→ Exercise requirements
Put the listing lines from the line with "but (201, 996)" through the line with "stays (279, 1337)", both included, into a Markdown table with the columns Row and Line. Leave out blank lines.

→ Data shown
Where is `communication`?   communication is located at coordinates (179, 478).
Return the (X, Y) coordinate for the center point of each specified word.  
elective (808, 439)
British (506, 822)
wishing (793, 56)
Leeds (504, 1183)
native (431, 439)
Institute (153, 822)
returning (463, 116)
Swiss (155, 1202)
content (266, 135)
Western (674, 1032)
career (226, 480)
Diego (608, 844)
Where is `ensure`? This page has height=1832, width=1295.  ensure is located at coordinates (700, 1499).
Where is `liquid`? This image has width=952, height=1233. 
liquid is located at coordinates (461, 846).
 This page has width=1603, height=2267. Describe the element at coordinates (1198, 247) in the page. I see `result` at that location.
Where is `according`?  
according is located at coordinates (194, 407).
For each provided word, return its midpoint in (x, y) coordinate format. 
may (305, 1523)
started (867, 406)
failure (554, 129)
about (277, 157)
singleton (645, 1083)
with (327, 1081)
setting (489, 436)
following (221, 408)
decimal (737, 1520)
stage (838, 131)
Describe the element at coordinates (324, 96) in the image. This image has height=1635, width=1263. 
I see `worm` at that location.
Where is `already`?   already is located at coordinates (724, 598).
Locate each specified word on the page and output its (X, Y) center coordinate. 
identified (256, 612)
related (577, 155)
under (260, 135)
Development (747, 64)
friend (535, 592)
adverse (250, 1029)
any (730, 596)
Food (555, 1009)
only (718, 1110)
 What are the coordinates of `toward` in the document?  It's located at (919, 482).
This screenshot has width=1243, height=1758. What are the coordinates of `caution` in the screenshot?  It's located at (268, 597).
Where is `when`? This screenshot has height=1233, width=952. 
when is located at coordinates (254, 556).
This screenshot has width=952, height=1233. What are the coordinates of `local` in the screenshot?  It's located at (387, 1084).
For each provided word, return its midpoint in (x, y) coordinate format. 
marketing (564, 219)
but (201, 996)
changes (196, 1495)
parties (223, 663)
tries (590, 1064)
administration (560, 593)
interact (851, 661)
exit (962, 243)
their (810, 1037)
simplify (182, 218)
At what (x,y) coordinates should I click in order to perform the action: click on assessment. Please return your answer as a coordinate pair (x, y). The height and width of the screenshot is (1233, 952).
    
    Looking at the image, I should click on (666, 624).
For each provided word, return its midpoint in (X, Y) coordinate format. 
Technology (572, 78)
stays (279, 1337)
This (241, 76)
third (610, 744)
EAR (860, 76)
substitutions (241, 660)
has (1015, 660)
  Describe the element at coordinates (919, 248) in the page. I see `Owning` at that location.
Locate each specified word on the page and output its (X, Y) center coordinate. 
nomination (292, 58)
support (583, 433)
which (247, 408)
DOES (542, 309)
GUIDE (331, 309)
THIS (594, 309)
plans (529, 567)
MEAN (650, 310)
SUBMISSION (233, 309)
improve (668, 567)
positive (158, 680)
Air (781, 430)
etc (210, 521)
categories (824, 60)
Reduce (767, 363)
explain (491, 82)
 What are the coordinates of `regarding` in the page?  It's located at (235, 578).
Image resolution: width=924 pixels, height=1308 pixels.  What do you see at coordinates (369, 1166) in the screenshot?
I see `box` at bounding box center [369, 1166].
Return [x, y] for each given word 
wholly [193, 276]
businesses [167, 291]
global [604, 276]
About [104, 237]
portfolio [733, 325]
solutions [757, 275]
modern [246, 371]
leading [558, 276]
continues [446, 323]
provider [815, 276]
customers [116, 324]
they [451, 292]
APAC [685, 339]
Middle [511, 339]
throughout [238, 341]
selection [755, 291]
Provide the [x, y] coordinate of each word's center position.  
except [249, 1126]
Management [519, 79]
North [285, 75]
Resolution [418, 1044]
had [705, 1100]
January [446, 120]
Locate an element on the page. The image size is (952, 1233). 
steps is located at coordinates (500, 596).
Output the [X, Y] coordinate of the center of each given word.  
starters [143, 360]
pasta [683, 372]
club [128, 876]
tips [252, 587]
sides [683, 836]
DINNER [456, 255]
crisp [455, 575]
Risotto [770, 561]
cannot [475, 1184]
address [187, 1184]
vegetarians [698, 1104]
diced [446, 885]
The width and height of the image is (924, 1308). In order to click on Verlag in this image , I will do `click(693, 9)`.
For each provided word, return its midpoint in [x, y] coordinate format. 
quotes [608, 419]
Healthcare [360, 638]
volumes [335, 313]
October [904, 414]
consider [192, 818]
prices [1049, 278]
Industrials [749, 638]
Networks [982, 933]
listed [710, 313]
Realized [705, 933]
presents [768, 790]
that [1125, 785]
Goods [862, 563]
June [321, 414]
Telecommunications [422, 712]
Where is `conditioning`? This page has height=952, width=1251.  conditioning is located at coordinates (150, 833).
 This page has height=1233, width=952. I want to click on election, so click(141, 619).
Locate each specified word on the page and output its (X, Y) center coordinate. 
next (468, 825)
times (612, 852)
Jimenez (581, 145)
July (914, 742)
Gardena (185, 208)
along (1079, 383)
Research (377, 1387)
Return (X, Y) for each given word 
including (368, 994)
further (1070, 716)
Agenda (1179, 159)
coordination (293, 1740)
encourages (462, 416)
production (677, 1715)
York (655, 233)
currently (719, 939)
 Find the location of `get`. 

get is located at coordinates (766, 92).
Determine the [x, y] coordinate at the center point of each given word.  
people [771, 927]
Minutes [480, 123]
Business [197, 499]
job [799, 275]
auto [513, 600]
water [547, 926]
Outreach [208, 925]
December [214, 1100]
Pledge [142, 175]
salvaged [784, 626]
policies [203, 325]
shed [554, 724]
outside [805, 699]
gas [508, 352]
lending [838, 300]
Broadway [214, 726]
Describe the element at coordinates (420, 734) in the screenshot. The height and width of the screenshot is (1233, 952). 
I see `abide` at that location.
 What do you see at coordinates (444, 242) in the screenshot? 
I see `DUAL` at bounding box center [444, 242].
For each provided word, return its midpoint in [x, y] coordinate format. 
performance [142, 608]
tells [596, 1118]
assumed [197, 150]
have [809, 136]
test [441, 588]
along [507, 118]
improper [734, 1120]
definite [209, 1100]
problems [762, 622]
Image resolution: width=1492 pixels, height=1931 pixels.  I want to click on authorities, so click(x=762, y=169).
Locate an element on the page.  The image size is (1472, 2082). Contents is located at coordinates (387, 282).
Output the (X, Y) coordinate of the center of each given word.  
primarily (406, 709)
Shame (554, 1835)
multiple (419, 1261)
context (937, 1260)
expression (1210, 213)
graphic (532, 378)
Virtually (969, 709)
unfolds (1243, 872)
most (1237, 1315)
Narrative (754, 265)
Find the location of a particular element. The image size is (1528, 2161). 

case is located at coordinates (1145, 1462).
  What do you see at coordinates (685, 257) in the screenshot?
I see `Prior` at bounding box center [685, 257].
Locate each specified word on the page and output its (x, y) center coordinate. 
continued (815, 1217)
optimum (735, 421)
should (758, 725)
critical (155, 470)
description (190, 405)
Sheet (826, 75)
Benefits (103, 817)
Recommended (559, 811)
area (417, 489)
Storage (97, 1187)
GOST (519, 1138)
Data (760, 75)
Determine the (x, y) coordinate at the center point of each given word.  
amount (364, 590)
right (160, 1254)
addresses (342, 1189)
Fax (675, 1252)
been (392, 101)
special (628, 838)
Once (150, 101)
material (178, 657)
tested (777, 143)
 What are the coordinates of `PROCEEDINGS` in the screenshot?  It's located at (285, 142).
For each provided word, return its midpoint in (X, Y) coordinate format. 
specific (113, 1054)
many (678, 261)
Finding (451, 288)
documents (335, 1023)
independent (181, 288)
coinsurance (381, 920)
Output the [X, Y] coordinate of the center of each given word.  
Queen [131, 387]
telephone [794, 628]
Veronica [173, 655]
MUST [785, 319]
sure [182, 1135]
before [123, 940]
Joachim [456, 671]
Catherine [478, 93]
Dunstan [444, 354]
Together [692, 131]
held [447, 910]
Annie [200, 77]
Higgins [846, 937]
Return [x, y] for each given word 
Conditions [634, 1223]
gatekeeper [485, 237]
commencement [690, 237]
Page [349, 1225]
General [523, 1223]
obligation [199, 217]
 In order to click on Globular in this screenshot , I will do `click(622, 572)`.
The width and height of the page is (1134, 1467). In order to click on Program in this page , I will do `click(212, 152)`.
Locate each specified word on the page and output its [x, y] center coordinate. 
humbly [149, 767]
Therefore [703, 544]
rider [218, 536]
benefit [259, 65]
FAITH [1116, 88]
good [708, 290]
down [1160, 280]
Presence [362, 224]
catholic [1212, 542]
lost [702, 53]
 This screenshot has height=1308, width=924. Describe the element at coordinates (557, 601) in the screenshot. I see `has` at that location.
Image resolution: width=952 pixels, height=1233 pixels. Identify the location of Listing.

→ Written answer
| Row | Line |
|---|---|
| 1 | but (201, 996) |
| 2 | changes (196, 1495) |
| 3 | parties (223, 663) |
| 4 | tries (590, 1064) |
| 5 | administration (560, 593) |
| 6 | interact (851, 661) |
| 7 | exit (962, 243) |
| 8 | their (810, 1037) |
| 9 | simplify (182, 218) |
| 10 | At what (x,y) coordinates should I click in order to perform the action: click on assessment. Please return your answer as a coordinate pair (x, y). The height and width of the screenshot is (1233, 952). |
| 11 |     Looking at the image, I should click on (666, 624). |
| 12 | For each provided word, return its midpoint in (X, Y) coordinate format.  |
| 13 | Technology (572, 78) |
| 14 | stays (279, 1337) |